Elisa und Nelly saßen mit Kakao an Deck und hatten sich in zwei Decken gehüllt, weil es doch ziemlich kühl war, sobald die Sonne sich dazu entschlossen hatte, unterzugehen.

»Was für eine Woche.« Elisa schaute in den Himmel.

»Aber gut. Jedenfalls für mich. Für dich doch auch, oder?«

»Absolut. Die Kollegen sind klasse, und gerade mit Sanni verstehe ich mich super.«

»Ach, die andere Volontärin.« Nelly erinnerte sich.

»Genau. Erst dachte ich, sie ist sauer, weil Inga Cavall, die Chefredakteurin, meine Themen besser findet als ihre, aber Sanni ist klasse und sagt, dass sie von mir doch nur lernen kann und dass es zum Leben dazugehört, dass andere nun mal bessere Ideen haben.«

»Wow. Das finde ich groß.« Nelly nickte anerkennend.

Elisa kam wirklich wunderbar mit allen zurecht. Und gerade mit Sanni ganz besonders.

»Es tut mir so leid, dass Frau Cavall das Dieselthema nicht gut fand«, hatte Elisa noch am gleichen Tag der Themenkonferenz zu Sanni gesagt. »Dabei redet doch im Moment jeder über dieses Fahrverbot.«

»Es ist nun mal so.
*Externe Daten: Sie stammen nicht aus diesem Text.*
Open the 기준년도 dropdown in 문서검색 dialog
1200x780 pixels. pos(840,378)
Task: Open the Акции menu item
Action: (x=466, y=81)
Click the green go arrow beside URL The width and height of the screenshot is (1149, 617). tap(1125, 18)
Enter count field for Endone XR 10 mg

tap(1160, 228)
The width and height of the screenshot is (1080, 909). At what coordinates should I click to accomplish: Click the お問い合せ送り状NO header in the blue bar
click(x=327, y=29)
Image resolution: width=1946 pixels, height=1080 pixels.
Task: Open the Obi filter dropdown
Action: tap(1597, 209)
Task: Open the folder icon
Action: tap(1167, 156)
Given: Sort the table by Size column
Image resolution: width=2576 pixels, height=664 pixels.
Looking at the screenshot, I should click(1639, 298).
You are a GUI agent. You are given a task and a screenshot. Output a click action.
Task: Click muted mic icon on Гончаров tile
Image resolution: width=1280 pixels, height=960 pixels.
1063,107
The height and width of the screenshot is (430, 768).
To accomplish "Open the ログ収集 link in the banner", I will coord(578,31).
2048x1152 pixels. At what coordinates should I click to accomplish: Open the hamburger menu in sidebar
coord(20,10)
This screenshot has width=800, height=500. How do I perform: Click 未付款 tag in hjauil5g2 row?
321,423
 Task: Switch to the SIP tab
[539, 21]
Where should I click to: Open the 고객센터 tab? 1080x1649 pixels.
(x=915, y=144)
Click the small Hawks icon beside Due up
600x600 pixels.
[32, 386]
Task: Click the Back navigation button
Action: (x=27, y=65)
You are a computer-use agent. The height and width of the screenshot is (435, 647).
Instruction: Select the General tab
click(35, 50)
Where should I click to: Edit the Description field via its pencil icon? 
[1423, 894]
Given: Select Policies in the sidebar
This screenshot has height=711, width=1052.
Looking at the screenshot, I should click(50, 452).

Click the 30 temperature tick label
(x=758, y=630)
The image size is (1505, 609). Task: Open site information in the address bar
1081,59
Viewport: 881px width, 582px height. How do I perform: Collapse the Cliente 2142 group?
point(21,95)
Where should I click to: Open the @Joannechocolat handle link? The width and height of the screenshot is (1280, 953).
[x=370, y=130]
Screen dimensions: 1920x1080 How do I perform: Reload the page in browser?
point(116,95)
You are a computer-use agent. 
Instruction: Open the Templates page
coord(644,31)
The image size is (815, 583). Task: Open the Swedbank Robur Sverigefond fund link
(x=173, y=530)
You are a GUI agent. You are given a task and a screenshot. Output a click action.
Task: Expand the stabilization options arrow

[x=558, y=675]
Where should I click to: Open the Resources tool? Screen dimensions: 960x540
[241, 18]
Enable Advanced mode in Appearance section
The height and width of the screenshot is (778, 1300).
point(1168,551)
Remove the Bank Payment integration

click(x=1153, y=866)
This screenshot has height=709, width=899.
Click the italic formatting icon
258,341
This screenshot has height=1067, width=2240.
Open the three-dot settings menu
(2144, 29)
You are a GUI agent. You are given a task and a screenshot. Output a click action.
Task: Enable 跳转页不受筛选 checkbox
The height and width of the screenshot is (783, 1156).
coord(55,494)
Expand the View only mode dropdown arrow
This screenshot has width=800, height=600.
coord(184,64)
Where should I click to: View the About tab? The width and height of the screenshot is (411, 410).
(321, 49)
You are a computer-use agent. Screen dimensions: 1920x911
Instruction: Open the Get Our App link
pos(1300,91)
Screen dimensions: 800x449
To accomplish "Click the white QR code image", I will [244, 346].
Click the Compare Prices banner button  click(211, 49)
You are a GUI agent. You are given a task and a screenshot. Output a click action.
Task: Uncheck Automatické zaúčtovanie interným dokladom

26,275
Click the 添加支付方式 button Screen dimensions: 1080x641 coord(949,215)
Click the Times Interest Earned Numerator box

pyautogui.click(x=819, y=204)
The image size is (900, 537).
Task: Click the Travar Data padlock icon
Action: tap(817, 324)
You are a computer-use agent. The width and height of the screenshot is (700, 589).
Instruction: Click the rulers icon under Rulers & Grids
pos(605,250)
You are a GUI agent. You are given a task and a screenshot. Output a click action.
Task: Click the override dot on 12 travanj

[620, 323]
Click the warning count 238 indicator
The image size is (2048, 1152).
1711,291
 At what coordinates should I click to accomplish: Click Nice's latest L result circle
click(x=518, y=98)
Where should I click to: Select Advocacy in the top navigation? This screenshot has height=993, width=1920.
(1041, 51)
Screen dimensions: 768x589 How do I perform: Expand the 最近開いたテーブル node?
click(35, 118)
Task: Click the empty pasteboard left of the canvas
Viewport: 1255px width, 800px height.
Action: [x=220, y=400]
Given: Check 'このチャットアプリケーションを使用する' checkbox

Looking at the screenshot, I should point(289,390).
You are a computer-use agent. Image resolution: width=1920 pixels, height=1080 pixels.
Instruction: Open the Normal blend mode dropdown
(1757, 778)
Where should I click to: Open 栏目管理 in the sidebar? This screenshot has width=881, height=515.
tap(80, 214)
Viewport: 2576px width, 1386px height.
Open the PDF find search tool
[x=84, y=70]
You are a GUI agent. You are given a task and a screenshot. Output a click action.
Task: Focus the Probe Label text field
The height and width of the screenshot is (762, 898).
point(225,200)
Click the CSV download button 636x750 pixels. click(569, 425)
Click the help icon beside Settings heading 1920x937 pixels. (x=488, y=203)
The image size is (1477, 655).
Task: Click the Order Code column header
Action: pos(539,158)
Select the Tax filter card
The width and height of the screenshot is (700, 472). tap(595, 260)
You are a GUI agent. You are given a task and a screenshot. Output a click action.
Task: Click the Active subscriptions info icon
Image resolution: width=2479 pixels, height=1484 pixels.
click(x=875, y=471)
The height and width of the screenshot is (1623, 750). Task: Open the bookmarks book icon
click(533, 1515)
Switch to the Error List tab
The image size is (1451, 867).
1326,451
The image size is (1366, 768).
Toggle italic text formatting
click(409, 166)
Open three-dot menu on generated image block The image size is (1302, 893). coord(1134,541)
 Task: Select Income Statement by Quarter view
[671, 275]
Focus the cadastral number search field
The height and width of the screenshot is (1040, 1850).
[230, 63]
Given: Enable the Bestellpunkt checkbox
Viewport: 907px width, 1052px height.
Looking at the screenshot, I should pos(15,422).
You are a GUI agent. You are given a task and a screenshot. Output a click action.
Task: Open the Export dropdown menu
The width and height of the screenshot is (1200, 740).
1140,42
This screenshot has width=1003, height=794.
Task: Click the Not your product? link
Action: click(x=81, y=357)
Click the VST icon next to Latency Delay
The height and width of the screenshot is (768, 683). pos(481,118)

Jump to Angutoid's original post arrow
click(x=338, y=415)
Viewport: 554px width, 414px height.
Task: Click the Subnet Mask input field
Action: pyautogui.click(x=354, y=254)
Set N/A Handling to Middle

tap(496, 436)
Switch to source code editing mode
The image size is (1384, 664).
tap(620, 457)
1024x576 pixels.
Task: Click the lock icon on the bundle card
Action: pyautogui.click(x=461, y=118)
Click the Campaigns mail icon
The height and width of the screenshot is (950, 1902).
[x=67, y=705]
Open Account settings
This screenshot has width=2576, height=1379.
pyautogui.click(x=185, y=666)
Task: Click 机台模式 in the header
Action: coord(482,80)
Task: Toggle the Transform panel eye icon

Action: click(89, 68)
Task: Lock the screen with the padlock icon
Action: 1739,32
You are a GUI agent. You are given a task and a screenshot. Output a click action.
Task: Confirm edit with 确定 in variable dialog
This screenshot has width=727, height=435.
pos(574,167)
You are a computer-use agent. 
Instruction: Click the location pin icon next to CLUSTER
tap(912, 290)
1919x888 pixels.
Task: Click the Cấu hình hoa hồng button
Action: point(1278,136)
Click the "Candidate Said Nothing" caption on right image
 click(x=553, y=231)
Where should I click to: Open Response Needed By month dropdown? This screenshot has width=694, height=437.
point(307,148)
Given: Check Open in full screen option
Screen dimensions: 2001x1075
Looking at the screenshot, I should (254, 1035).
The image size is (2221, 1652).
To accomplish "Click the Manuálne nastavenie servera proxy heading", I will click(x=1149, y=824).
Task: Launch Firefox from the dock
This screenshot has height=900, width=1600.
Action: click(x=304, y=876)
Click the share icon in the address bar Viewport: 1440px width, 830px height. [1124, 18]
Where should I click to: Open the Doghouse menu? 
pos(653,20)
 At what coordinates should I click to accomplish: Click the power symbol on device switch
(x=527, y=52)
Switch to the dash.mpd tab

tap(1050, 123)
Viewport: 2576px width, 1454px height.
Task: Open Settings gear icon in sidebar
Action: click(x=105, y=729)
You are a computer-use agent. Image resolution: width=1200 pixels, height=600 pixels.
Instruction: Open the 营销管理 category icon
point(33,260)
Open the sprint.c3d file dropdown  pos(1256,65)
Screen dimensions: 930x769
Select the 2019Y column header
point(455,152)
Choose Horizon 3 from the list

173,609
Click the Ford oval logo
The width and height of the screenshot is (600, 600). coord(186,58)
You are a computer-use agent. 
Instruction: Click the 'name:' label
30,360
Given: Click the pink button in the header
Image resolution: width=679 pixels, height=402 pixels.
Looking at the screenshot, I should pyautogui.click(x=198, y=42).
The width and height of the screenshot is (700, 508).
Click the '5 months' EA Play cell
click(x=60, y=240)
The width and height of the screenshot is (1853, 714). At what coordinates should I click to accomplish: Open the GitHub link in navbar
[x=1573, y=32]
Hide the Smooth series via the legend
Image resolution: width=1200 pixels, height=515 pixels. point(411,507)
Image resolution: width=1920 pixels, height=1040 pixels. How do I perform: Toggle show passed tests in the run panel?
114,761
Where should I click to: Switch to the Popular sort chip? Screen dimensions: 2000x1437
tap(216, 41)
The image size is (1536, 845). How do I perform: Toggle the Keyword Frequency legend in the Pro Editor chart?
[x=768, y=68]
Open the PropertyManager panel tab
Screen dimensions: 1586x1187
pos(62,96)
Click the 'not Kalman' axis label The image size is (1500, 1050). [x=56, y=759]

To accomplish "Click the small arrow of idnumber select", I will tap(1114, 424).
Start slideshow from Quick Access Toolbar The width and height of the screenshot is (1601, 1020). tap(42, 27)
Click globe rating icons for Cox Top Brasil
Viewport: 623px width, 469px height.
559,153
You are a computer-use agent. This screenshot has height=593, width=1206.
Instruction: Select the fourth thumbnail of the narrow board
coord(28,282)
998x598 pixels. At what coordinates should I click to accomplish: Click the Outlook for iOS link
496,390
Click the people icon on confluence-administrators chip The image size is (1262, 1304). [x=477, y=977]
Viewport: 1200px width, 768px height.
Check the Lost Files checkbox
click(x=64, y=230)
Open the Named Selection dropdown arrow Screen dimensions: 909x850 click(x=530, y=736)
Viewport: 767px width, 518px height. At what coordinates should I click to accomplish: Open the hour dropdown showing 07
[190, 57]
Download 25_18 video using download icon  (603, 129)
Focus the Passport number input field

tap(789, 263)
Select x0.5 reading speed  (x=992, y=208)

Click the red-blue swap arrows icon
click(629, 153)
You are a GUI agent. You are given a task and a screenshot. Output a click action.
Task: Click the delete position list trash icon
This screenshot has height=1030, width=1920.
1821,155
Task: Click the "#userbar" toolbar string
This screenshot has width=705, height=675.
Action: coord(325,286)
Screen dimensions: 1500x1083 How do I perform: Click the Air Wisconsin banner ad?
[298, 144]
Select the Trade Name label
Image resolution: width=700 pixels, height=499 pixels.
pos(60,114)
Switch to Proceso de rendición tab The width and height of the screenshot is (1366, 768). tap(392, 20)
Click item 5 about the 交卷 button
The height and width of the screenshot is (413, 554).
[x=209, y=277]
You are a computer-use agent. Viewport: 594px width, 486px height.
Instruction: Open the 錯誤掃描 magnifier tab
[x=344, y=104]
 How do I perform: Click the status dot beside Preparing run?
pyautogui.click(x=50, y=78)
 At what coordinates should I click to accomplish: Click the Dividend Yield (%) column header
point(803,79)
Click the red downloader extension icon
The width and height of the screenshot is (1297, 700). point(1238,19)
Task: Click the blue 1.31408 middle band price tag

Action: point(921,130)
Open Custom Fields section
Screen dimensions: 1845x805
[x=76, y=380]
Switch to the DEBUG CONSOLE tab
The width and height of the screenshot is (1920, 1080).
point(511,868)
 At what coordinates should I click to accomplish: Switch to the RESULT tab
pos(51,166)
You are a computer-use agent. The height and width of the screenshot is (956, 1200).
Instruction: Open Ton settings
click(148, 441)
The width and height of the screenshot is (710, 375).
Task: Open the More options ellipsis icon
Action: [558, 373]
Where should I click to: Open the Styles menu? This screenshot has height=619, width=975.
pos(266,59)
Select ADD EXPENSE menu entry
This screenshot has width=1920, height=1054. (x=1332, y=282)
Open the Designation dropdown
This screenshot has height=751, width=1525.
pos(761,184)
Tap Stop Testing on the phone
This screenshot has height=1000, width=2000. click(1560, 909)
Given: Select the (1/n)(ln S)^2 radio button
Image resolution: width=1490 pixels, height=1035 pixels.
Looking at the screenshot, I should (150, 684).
Ein gutes Thema ist nur dann ein gutes Thema, wenn Inga es für gut erachtet.« Sanni hatte mit den Schultern gezuckt. »Das war vor hundert Jahren so und wird in hundert Jahren immer noch so sein. Gut möglich, dass der Diesel nächste Woche dann irgendwann der Aufmacher ist, wenn ihr danach ist. Aber deine Idee mit den alten Geschäften ist davon abgesehen wirklich klasse.«

»Danke, Sanni. Also für das Lob und dafür, dass du nicht sauer bist.«

»Hör mal! Wir sind Kolleginnen. Und in so einem Job ist das nun mal so.«

Elisa war richtig froh gewesen und hatte begeistert mit dem Recherchieren angefangen.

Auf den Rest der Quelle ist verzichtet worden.